Nella nuova chiesa di “S. Maria degli Angeli” si custodiscono parte delle reliquie, gli strumenti di peni
tenza e gli oggetti appartenuti al B. Felice.
Qui se ne cura il culto e la devozione: la veglia di preghiera il 31 maggio di ogni anno per ricordaren il transito; la memoria liturgica il 2 giugno; e la festa cittadina la prima domenica di settembre, che dal 2000 vede impegnata l’associazione “Fraternitas B. Felice”, che ha come finalità la formazione cristiana dei membri e la diffusione della devozione al Beato.
Mistretta (Messina)
Nella chiesa di “S. Francesco” già dei Cappuccini (persa con la soppressione e ora della Diocesi di Patti), ove il Beato Felice visse il suo noviziato, se ne cura la devota memoria. Per diversi anni si è fatta la festa cittadina l’ultima domenica di luglio. La memoria è inserita anche nel calendario liturgico
della Chiesa locale di Patti.
Cerami (Erma)
In occasione di una epidemia (marzo 1777) anche Cerami sperimentò la miracolosa intercessione del Beato Felice e da allora ne conserva in ricordo. -“
Giarre (Catania)
Dimorando per qualche tempo nel convento di Acireale, il Beato Felice si trovò a passare per la centralissima Via Gallipoli di Giarre, nella quale abitava una donna in grave pericolo per un parto difficile, e, interessato al caso, si recò da lei e invocando l’aiuto dell’Immacolata, la donna subito partorì felicemente. Questo fatto spiega la devozione al Beato Felice anche a Giarre.
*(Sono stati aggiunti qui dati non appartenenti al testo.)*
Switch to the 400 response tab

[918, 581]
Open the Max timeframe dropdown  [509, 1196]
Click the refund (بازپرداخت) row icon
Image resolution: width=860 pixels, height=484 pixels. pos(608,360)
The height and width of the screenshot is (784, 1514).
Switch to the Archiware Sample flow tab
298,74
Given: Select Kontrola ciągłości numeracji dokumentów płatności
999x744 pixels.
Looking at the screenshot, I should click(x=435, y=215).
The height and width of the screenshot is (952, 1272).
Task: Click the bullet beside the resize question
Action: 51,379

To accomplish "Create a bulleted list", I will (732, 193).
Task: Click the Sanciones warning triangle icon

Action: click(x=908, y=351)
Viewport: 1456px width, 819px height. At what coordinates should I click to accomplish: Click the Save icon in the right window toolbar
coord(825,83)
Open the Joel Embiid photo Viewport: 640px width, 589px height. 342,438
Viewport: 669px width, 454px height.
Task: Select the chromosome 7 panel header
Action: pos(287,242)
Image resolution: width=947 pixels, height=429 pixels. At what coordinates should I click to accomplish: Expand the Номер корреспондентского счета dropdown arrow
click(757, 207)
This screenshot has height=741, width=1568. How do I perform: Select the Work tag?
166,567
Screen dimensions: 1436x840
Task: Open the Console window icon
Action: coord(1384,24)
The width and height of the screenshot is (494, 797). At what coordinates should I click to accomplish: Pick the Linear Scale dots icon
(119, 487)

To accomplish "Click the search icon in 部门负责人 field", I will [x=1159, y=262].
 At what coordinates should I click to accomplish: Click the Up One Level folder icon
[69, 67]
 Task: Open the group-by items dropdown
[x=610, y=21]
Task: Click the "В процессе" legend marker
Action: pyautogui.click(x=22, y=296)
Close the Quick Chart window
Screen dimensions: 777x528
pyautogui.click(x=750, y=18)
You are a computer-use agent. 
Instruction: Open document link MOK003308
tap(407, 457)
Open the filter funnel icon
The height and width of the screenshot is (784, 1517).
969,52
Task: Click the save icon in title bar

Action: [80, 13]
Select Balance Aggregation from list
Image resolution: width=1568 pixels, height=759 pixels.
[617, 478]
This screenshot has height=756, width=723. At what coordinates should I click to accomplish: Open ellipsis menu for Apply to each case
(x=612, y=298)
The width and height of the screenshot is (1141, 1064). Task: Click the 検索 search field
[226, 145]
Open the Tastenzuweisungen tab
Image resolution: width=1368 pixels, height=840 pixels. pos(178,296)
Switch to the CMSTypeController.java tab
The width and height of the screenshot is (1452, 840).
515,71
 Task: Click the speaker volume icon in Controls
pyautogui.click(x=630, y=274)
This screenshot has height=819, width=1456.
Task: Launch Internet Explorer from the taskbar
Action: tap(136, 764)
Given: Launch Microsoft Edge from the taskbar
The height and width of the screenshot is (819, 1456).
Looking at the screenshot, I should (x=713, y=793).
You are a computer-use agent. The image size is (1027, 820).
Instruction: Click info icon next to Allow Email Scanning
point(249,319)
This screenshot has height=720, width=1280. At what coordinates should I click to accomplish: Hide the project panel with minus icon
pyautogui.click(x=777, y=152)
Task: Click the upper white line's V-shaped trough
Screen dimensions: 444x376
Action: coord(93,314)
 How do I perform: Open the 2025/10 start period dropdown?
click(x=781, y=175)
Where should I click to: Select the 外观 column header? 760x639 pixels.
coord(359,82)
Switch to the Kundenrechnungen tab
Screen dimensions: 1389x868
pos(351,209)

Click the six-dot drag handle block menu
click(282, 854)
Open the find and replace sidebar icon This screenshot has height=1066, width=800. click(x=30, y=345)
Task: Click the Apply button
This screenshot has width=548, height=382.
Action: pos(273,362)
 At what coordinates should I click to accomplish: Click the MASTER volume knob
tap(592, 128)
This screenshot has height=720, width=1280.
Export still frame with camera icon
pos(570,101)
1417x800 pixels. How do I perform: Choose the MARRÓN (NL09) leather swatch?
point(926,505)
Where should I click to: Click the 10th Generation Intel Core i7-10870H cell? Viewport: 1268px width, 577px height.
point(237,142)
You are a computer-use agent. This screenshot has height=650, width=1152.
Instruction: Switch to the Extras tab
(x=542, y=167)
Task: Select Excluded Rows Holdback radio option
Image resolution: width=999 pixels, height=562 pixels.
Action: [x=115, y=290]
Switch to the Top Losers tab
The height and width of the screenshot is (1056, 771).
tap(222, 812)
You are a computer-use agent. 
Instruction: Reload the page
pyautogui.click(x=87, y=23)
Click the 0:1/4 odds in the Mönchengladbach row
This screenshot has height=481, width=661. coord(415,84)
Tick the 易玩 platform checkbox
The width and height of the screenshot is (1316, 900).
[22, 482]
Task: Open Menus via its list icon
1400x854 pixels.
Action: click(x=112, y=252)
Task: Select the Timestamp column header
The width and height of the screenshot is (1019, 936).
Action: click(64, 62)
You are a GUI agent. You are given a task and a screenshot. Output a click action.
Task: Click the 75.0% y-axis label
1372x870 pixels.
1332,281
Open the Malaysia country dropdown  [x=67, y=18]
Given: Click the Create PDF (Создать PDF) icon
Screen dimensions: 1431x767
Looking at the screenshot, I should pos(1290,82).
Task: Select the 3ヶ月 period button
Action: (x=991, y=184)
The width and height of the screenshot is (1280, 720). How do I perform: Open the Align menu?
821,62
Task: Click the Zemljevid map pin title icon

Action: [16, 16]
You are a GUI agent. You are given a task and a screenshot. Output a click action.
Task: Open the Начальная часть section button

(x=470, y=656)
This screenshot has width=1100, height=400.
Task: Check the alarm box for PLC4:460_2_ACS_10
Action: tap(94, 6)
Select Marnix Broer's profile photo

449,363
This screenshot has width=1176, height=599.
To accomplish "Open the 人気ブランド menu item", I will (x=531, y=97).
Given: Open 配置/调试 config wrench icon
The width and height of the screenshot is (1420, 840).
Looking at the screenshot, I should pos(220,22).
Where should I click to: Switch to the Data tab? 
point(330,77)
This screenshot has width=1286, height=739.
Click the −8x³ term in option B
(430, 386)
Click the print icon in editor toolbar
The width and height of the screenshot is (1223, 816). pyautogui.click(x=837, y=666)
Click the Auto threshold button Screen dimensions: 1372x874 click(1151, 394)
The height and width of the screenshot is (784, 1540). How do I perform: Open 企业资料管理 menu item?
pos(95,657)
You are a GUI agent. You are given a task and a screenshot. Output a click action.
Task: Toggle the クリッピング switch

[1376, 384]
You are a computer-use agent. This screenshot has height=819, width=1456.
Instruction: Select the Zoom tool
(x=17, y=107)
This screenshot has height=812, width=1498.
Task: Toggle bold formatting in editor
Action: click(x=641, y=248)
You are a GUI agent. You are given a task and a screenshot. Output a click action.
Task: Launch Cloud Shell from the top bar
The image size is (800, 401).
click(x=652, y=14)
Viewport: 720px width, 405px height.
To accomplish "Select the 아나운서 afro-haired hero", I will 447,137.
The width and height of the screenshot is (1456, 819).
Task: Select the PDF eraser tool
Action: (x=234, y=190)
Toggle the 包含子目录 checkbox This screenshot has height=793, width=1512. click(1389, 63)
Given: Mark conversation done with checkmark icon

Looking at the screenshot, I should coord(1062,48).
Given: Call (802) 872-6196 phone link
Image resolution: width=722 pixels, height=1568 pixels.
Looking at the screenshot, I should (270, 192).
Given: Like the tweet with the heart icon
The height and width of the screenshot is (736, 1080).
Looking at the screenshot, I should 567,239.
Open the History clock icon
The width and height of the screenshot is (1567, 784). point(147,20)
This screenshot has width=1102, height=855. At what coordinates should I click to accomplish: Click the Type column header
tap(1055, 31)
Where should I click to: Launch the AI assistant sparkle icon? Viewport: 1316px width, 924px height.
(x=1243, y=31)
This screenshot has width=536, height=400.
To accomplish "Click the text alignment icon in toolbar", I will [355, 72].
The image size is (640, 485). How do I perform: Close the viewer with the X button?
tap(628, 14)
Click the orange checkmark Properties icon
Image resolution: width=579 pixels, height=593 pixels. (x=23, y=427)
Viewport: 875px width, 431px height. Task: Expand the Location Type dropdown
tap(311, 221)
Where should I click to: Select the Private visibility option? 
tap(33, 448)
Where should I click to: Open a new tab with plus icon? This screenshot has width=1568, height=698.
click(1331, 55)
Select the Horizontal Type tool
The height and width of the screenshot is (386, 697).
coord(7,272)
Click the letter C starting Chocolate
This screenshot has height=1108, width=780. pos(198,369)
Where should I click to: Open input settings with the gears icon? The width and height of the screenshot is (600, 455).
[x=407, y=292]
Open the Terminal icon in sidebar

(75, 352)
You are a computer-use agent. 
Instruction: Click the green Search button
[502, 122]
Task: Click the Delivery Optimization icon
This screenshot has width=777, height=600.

Gangi (Palermo) e Sperlinga (Enna)
La devozione al Beato Felice si è espressa per tanti anni con un pellegrinaggio notturno a piedi da Gangi e da Sperlinga, e ancora adesso molti mantengono tale tradizione.
Rocca di Caprileone (Messina)
Da quarant’anni, l’ultima domenica di agosto si celebra la festa cittadina voluta dal defunto Sindaco Giuseppe Grasso e dall’allora vicepostulatore Fr. Gregorio da Troina.
IL CULTO E L’ICONOGRAFIA
La beatificazione
Centun’anni dopo, svoltosi il processo canonico, il 12 febbraio del 1888 papa Leone XIII lo proclama “beato”. In quel giorno tutte le campane di Nicosia proclamavano la gloria del suo figlio illustre e la gioia del suo popolo fedele. Se ne diffuse il culto nella Diocesi di Nicosia e nelle nazioni dove erano presenti i Frati Cappuccini.
Attualmente la memoria liturgica è inserita nel calendario liturgico di Sicilia al 2 giugno e in tutto L’Ordine dei Frati Cappuccini il 29 maggio.
Il decreto di Compatrono di Nicosia
Dopo tanti anni, la comunità ecclesiale di Nicosia vede realizzato il suo ardente desiderio: il 18 luglio 2001 la Congregazione per il Culto Divino e la Disciplina dei Sacramenti ha confermato il decreto emesso, il 31 maggio 2001, da S. E. Mons.Salvatore Pappalardo che vede il Beato Felice da Nicosia «Patronum secondarium apud Deum civitatis Nicosiensis». Detto decreto viene proclamato il 2 settembre dello stesso anno.
L’alba della canonizzazione
L’attuale vicepostulatore, fra Luigi Saladdino da Troina, da alcuni anni ha curato la devozione del Beato Felice, ha promosso un convegno di studi storici dal titolo «II Beato Felice da Nicosia e il suo tempo», e, avendo rintracciato il Processo diocesano su un presunto miracolo avvenuto a Tusa, Diocesi di Patti, agli inizi del 1900, lo ha trasmesso al postulatore dell’Ordine Cappuccino, fra Florio Tessari, il quale ha provveduto a presentarlo alla Congregazione per la causa dei santi la Positio super miraculo.